The words took away my breath for an instant but a glance at the placid face and steadfast eyes of my companion showed that no surprise was intended.
"It is useless for us to pretend that we do not know you, Dr Watson," said he. "The records of your detective have reached us here, and you could not celebrate him without being known yourself. When Mortimer told me your name he could not deny your identity. If you are here, then it follows that Mr. Sherlock Holmes is interesting himself in the matter, and I am naturally curious to know what view he may take."
"I am afraid that I cannot answer that question."
"May I ask if he is going to honour us with a visit himsel?"
"He cannot leave town at present.

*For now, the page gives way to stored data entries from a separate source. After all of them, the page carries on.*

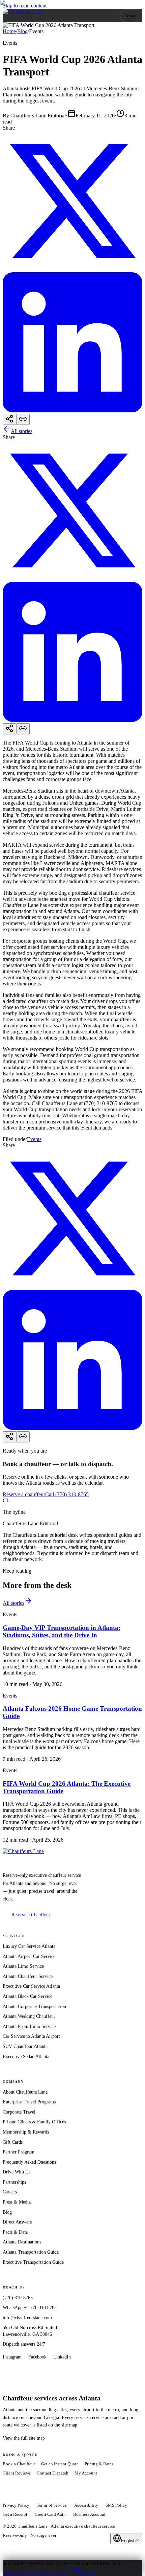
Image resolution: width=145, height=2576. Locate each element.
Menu (131, 15)
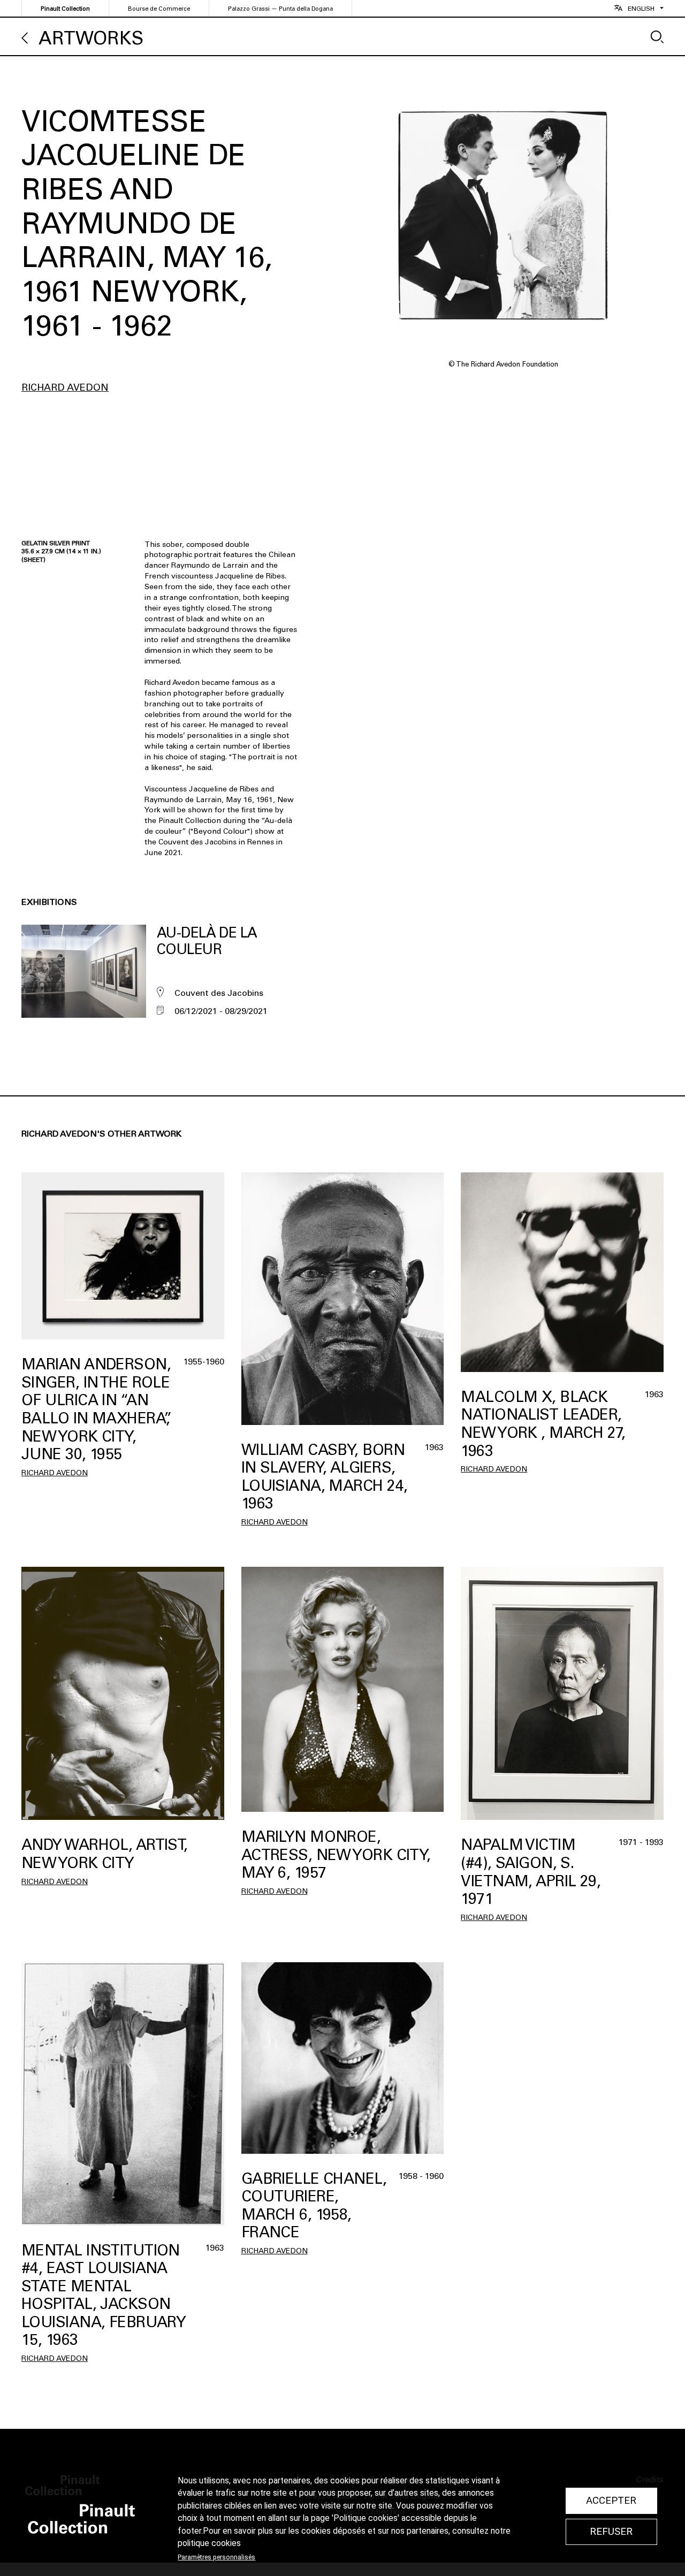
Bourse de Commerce (159, 8)
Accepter (611, 2500)
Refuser (611, 2531)
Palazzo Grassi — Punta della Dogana (280, 8)
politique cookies (209, 2543)
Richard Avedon (65, 387)
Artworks (91, 38)
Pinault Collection (65, 8)
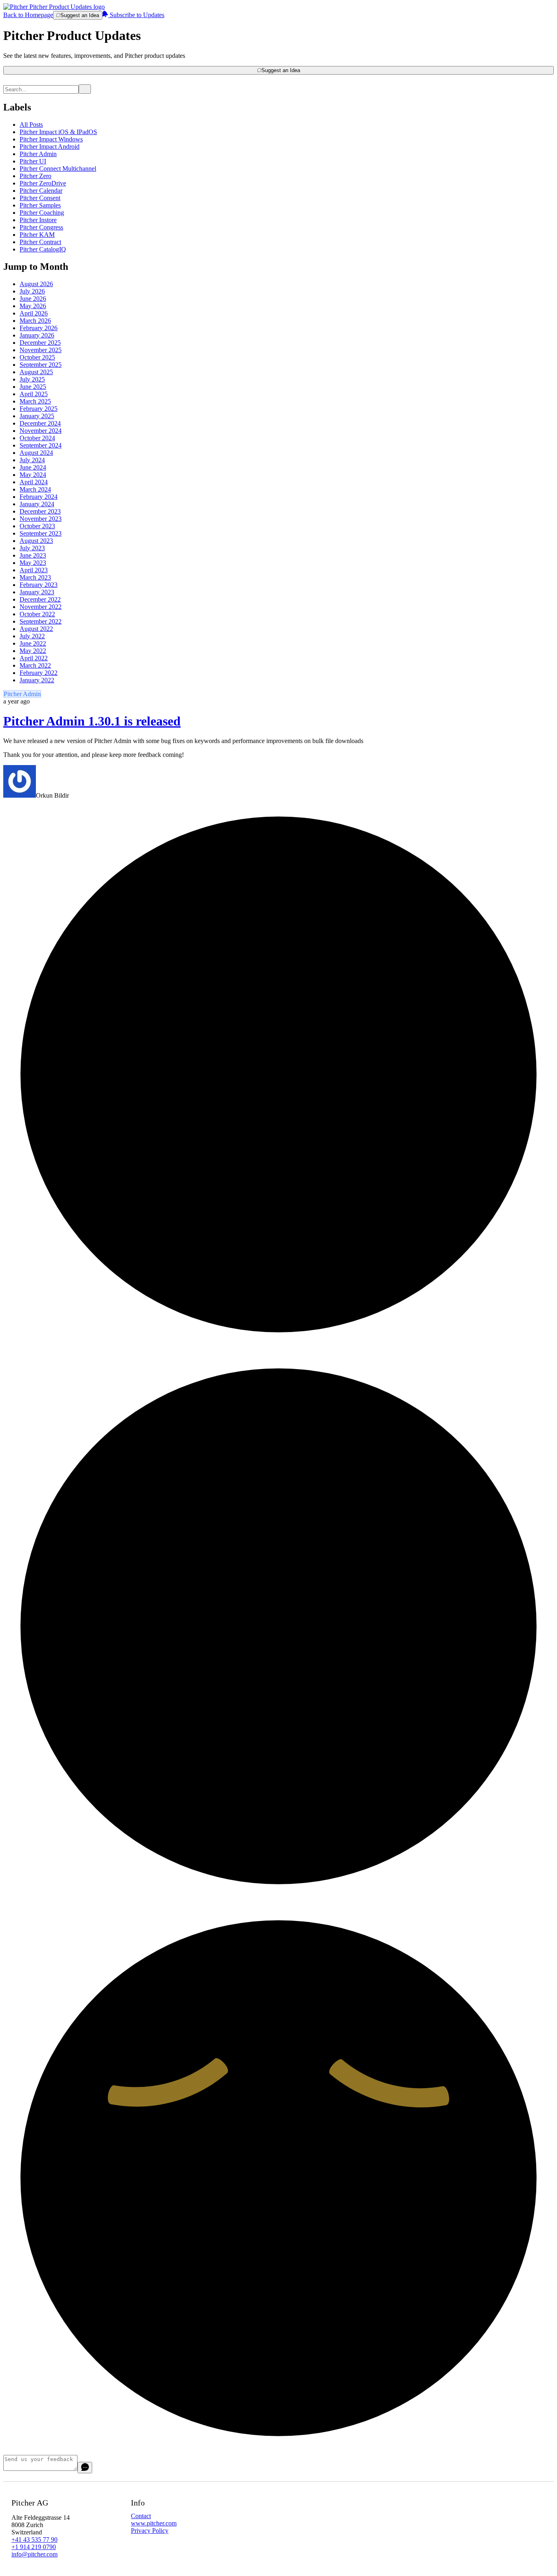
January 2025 (37, 415)
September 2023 (41, 533)
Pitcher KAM (37, 234)
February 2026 (38, 327)
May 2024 (33, 474)
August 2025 (36, 371)
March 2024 (35, 489)
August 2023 (36, 540)
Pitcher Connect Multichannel (58, 168)
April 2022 (34, 658)
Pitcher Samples (40, 205)
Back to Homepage (28, 14)
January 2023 (37, 592)
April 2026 (34, 313)
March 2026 (35, 320)
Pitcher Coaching (42, 212)
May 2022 (33, 650)
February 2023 (38, 584)
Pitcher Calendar (41, 190)
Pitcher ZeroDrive (43, 183)
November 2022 (41, 606)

He has other cases which engage his attention."
"What a pity! He might throw some light on that which is so dark to us. But as to your own researches, if there is any possible way in which I can be of service to you I trust that you will command me. If I had any indication of the nature of your suspicions or how you propose to investigate the case, I might perhaps even now give you some aid or advice."